**Work instruction:**
Word for word, copy the line containing "The height and" and every line after it in the records below, leaving pictures out.

BEGIN Material for this task

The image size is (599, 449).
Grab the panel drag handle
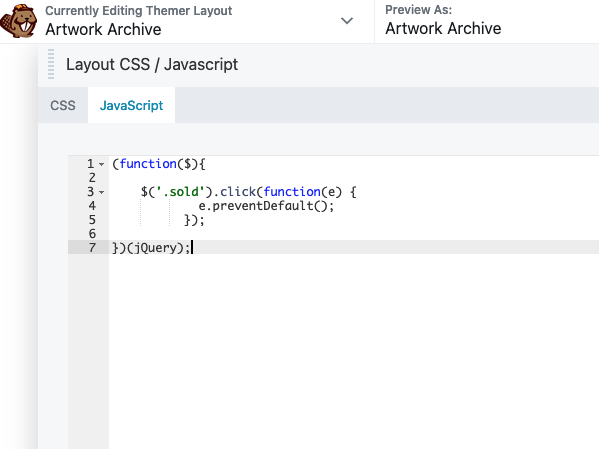point(51,64)
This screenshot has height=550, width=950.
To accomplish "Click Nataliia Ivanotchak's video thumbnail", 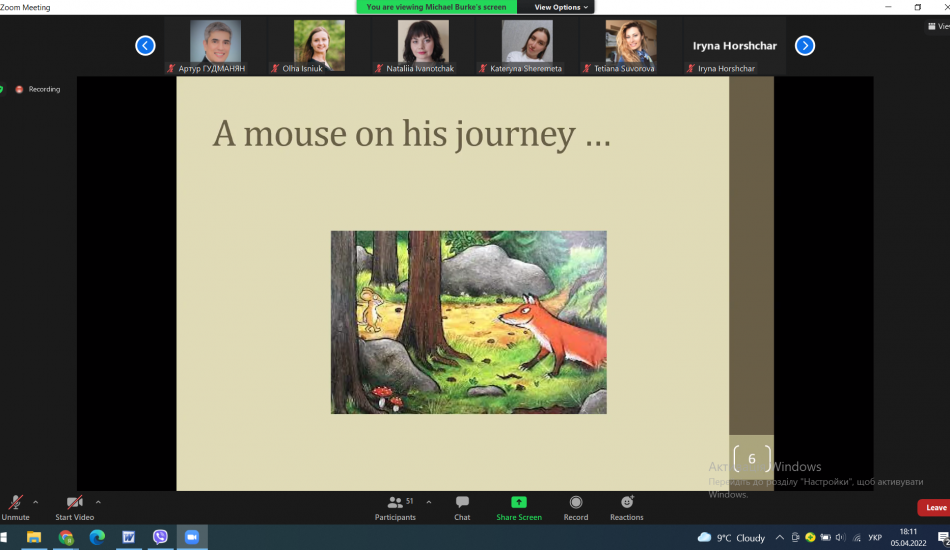I will [x=423, y=45].
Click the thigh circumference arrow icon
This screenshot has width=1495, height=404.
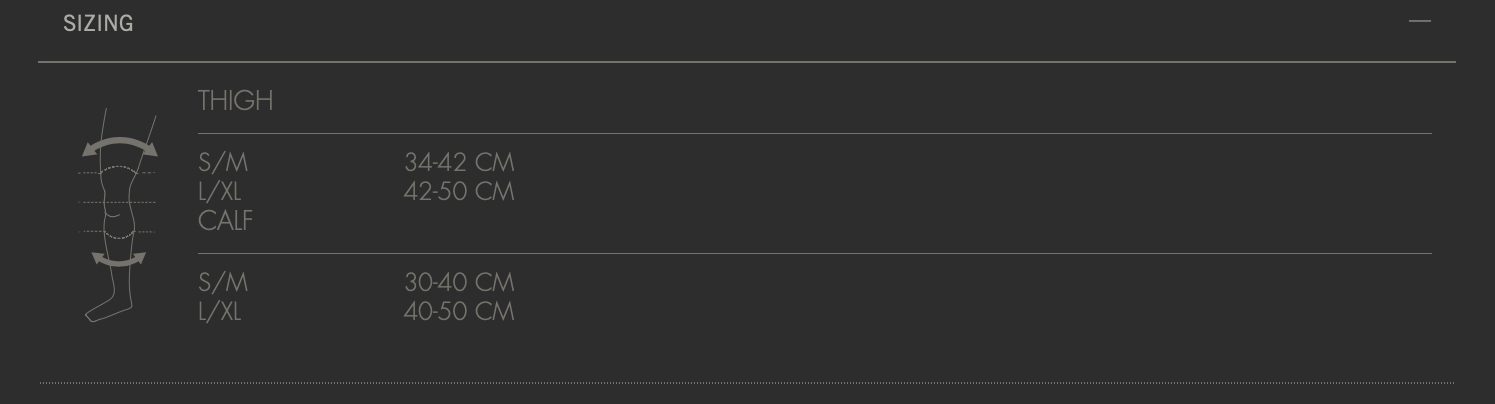tap(120, 145)
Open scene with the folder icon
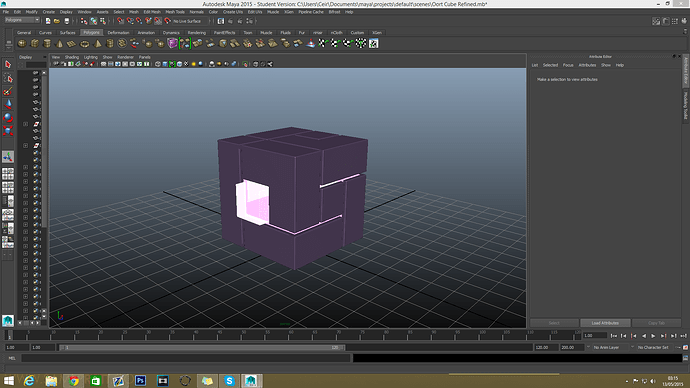Image resolution: width=690 pixels, height=388 pixels. pos(57,21)
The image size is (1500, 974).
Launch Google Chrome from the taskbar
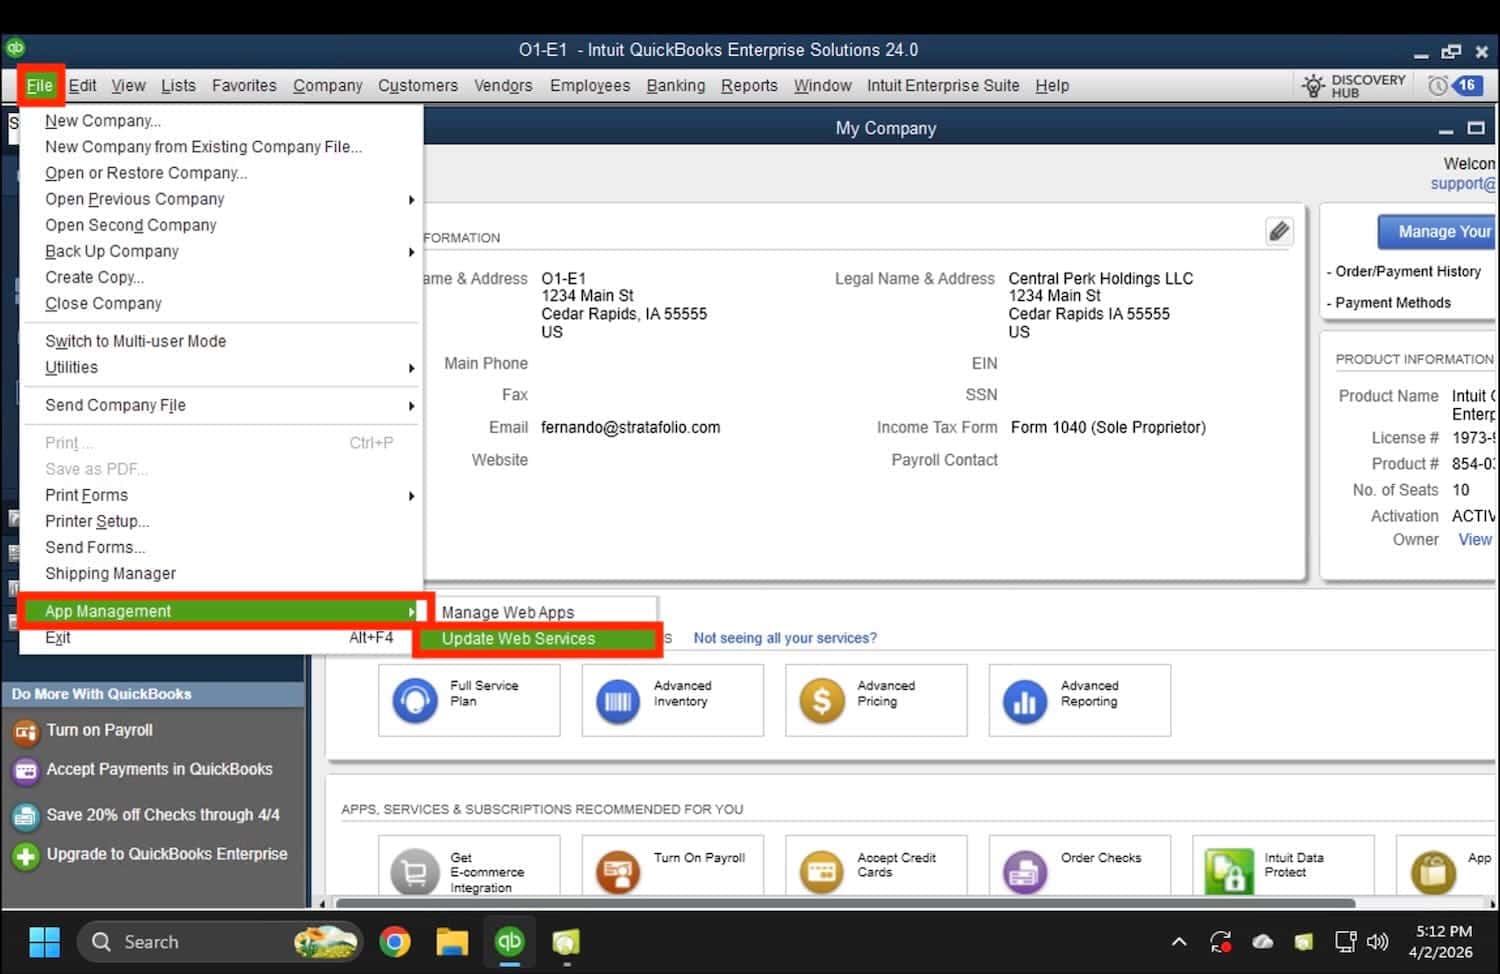pos(395,942)
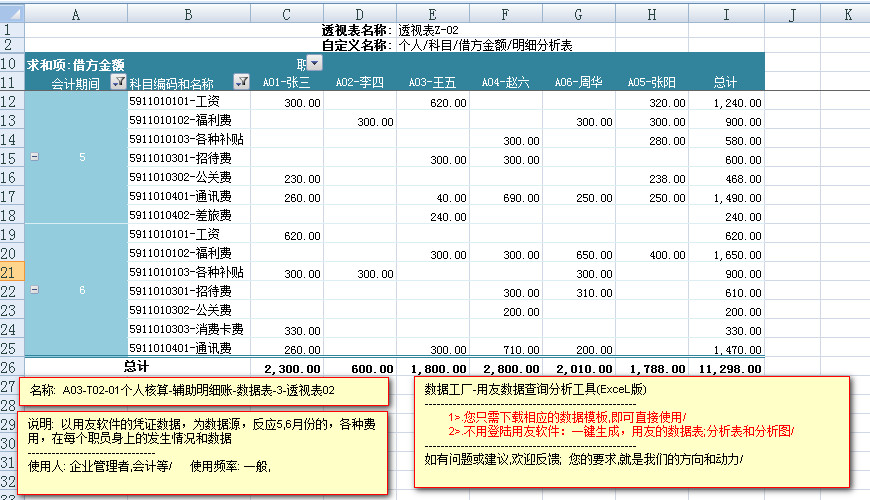Collapse the period 6 group
This screenshot has width=870, height=500.
tap(35, 290)
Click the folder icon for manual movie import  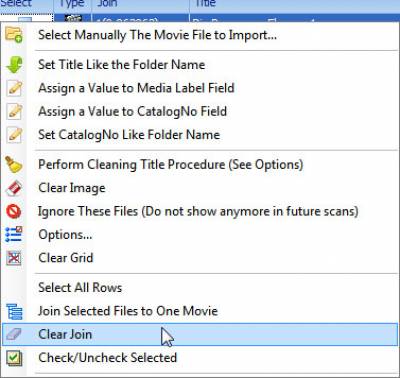tap(14, 35)
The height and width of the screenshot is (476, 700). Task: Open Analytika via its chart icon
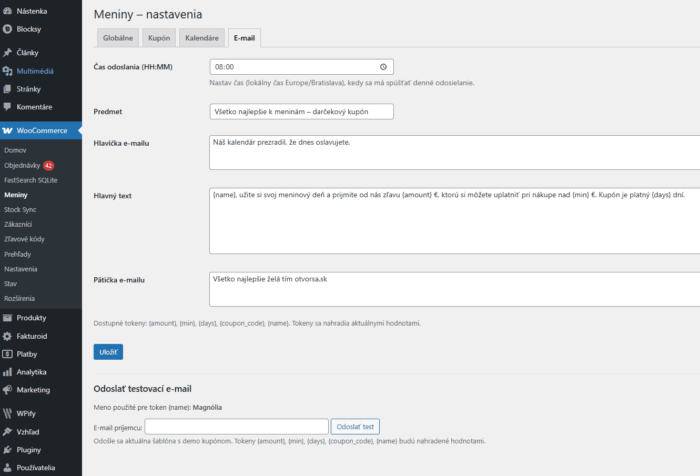point(8,371)
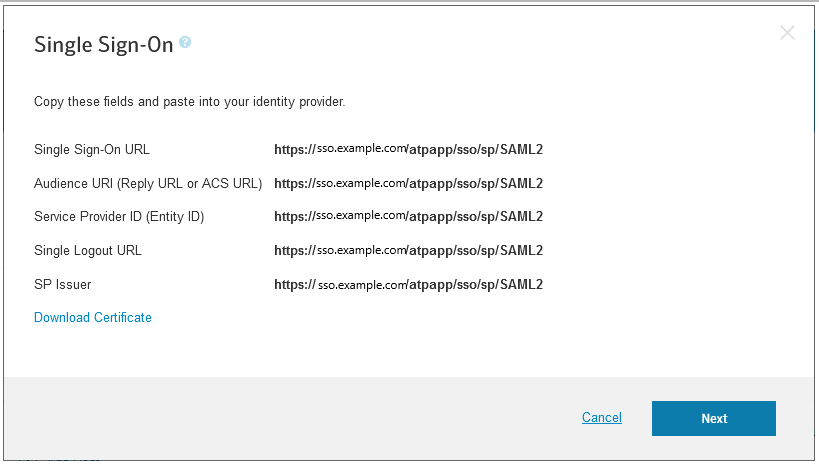Screen dimensions: 819x466
Task: Close the Single Sign-On dialog with X
Action: click(787, 33)
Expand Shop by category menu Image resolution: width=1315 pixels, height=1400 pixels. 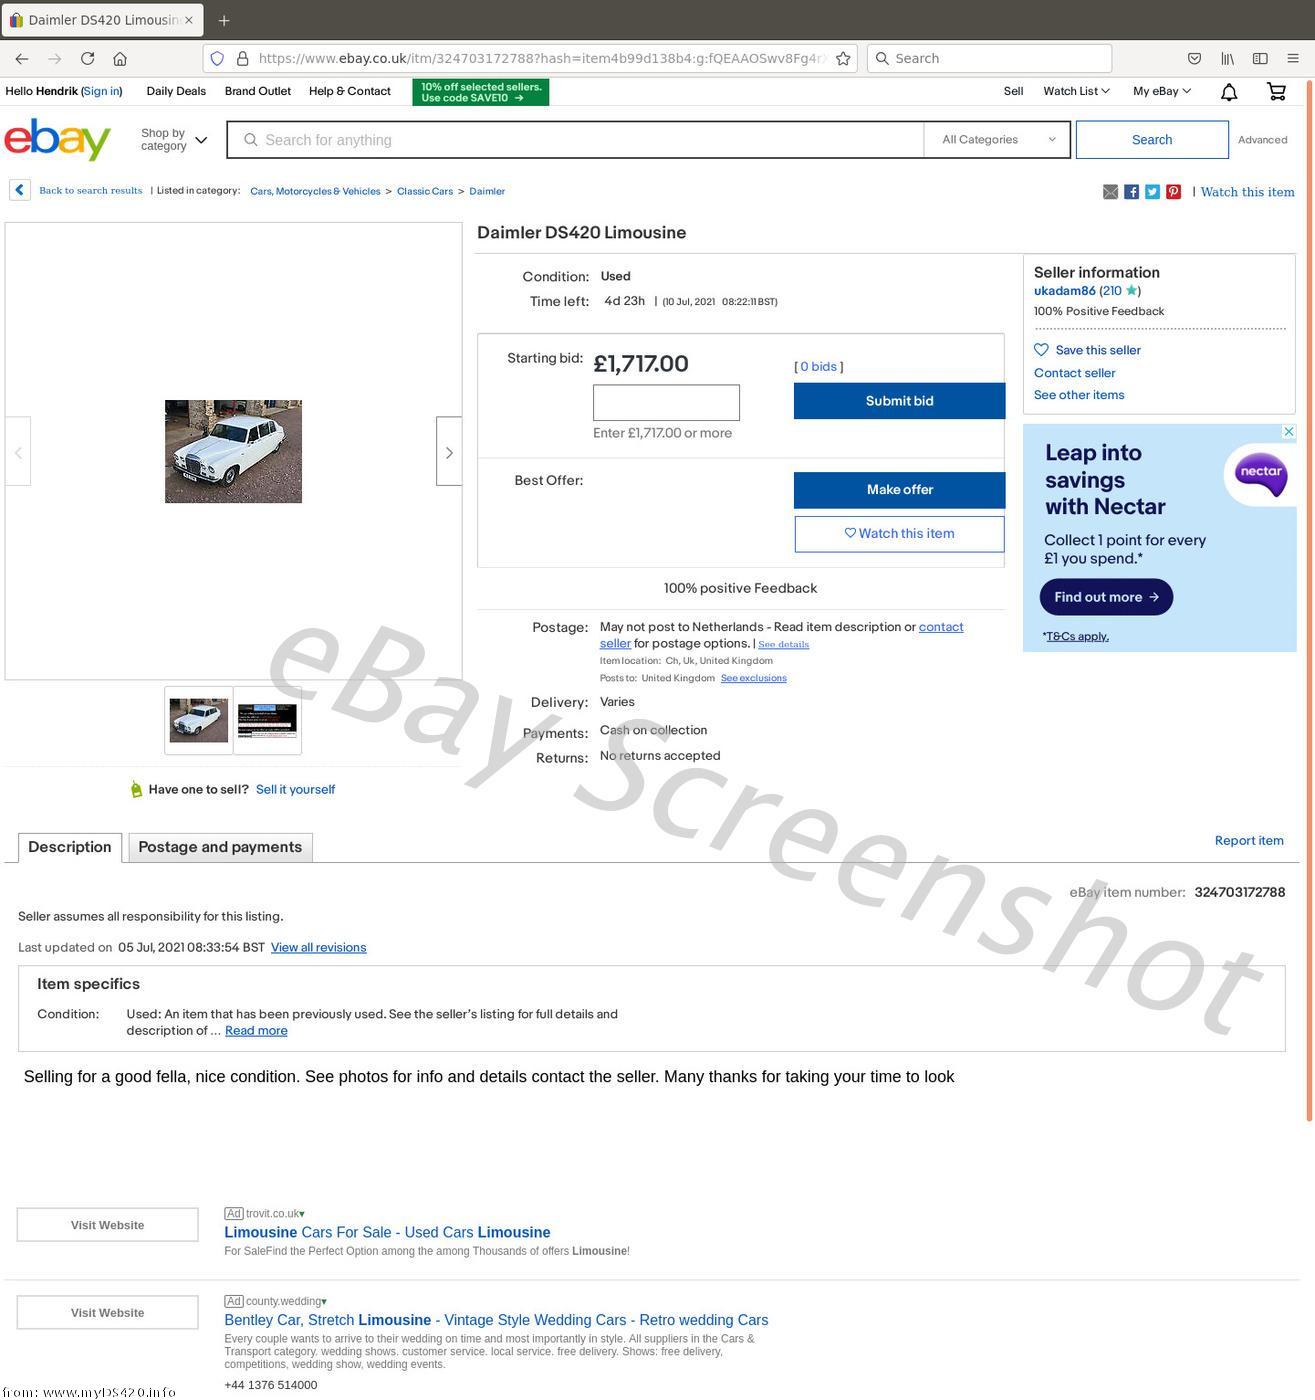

END Material for this task

**Solution to this exercise:**
The height and width of the screenshot is (476, 700). Task: Open Analytika via its chart icon
point(8,371)
Screen dimensions: 819x466
Task: Close the Single Sign-On dialog with X
Action: click(787, 33)
Expand Shop by category menu Image resolution: width=1315 pixels, height=1400 pixels. 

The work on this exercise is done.